──────── EXERCISE DATA

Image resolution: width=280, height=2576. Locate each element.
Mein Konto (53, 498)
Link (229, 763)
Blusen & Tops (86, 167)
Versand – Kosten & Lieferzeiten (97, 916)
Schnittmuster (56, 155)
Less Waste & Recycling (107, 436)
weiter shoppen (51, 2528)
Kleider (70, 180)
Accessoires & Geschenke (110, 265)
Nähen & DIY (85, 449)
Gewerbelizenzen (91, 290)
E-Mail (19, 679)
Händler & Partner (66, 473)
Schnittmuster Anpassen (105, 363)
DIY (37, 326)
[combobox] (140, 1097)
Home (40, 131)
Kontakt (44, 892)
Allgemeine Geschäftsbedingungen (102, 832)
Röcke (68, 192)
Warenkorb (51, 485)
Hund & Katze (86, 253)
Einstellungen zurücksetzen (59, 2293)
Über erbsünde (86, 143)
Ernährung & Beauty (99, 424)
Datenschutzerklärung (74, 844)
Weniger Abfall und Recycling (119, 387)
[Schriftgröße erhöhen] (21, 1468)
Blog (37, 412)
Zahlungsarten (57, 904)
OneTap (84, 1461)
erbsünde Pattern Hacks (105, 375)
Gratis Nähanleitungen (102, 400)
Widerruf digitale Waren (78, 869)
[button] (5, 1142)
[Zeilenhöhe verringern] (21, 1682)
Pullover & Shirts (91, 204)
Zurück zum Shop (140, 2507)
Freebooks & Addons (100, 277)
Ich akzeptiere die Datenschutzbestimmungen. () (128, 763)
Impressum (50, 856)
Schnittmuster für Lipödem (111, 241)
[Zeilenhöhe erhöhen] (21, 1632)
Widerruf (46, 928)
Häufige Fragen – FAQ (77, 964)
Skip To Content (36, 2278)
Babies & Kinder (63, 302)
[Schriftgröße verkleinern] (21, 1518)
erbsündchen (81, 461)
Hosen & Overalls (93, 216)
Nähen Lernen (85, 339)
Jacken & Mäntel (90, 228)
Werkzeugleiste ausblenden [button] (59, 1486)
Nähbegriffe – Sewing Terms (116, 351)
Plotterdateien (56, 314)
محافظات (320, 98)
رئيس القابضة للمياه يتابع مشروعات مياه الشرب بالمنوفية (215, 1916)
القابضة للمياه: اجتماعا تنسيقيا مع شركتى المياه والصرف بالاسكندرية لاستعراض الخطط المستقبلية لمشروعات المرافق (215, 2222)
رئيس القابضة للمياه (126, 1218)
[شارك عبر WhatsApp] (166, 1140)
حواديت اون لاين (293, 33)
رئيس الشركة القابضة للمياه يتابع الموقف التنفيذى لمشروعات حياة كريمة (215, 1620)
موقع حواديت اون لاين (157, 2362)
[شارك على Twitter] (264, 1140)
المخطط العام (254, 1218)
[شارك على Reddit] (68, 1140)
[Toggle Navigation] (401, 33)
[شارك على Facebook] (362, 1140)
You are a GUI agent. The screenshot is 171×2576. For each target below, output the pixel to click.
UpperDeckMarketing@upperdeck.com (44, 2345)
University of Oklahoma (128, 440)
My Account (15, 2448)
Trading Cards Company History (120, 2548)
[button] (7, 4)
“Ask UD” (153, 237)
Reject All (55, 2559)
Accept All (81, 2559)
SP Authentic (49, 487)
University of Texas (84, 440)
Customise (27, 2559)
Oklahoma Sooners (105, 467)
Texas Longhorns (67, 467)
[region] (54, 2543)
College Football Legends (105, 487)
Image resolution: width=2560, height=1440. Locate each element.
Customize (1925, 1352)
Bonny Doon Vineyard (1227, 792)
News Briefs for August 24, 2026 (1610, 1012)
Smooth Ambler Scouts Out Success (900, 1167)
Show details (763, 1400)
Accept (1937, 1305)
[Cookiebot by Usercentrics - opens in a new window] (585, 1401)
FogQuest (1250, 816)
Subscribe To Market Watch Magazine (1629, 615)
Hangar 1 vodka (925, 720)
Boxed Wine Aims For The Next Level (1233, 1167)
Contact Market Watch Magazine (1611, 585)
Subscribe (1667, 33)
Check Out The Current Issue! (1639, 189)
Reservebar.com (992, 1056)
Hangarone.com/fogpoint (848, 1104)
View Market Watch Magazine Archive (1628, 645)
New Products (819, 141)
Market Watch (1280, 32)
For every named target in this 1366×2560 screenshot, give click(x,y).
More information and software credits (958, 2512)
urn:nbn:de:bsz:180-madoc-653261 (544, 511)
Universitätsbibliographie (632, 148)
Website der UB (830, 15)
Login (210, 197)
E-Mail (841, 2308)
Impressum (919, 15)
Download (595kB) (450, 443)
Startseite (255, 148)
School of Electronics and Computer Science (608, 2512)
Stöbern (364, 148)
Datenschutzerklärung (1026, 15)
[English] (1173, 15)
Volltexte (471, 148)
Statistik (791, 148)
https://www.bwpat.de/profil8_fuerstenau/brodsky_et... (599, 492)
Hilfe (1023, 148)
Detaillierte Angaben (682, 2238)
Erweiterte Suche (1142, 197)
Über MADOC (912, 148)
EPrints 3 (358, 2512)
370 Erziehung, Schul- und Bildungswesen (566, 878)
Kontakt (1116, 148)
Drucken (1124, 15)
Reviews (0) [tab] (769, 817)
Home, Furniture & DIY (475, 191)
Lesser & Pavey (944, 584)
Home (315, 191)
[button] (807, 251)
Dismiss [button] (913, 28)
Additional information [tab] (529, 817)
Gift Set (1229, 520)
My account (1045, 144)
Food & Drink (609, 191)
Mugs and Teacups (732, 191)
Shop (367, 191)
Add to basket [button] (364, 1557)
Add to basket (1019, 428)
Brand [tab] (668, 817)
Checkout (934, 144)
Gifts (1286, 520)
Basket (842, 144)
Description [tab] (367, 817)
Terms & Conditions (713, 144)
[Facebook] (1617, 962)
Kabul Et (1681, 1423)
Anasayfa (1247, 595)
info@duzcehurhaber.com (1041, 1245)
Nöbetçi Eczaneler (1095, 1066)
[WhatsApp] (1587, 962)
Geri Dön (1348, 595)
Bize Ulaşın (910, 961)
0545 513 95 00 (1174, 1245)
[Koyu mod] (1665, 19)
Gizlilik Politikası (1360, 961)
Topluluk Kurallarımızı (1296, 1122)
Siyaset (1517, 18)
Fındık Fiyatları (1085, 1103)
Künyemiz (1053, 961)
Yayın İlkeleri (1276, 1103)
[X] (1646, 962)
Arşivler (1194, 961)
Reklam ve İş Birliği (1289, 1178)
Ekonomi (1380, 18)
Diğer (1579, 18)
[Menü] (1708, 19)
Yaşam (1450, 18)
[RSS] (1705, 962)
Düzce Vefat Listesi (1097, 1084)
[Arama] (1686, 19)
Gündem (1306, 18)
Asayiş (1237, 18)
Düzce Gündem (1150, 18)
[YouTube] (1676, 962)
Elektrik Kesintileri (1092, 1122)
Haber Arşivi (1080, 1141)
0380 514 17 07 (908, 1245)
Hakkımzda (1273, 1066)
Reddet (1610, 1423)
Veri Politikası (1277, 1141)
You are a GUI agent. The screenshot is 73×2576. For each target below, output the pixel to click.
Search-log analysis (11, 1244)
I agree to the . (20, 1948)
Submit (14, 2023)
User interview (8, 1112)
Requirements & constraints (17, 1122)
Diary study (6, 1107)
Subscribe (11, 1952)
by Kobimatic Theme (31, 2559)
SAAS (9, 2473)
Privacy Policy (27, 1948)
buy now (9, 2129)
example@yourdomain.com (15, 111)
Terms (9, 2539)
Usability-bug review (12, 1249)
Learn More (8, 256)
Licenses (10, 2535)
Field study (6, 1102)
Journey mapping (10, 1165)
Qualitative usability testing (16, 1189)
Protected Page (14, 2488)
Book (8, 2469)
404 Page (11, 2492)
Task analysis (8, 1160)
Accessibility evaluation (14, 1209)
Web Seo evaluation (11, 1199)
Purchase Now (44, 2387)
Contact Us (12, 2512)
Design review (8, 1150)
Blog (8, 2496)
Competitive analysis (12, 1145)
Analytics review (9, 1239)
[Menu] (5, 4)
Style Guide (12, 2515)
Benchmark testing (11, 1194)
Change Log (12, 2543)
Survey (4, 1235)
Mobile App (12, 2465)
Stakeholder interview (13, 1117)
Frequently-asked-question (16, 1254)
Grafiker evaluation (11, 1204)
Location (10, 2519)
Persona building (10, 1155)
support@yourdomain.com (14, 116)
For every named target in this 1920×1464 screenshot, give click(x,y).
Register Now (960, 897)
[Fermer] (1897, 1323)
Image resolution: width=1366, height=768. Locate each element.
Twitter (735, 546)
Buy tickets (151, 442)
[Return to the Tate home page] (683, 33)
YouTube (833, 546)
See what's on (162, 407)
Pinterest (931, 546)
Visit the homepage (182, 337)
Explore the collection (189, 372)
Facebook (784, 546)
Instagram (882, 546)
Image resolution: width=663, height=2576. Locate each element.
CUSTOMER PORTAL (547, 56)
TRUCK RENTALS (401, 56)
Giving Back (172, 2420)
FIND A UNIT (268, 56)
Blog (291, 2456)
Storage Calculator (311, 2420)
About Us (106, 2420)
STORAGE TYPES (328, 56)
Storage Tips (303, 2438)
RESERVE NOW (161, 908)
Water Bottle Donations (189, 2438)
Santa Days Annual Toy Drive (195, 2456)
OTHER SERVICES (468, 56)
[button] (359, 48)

────────────────

Locate all lines in the listing above with the word "each" and copy them.

Image resolution: width=280, height=2576. Locate each element.
You are a GUI agent. The screenshot is 171×2576. For each target below, output the pixel to click.
Image resolution: width=2560, height=1440. Locate each element.
You are a GUI agent. The screenshot is 73×2576. For each target below, output the pixel to click.
Image resolution: width=1366, height=768. Locate each element.
Image resolution: width=663, height=2576. Locate each element.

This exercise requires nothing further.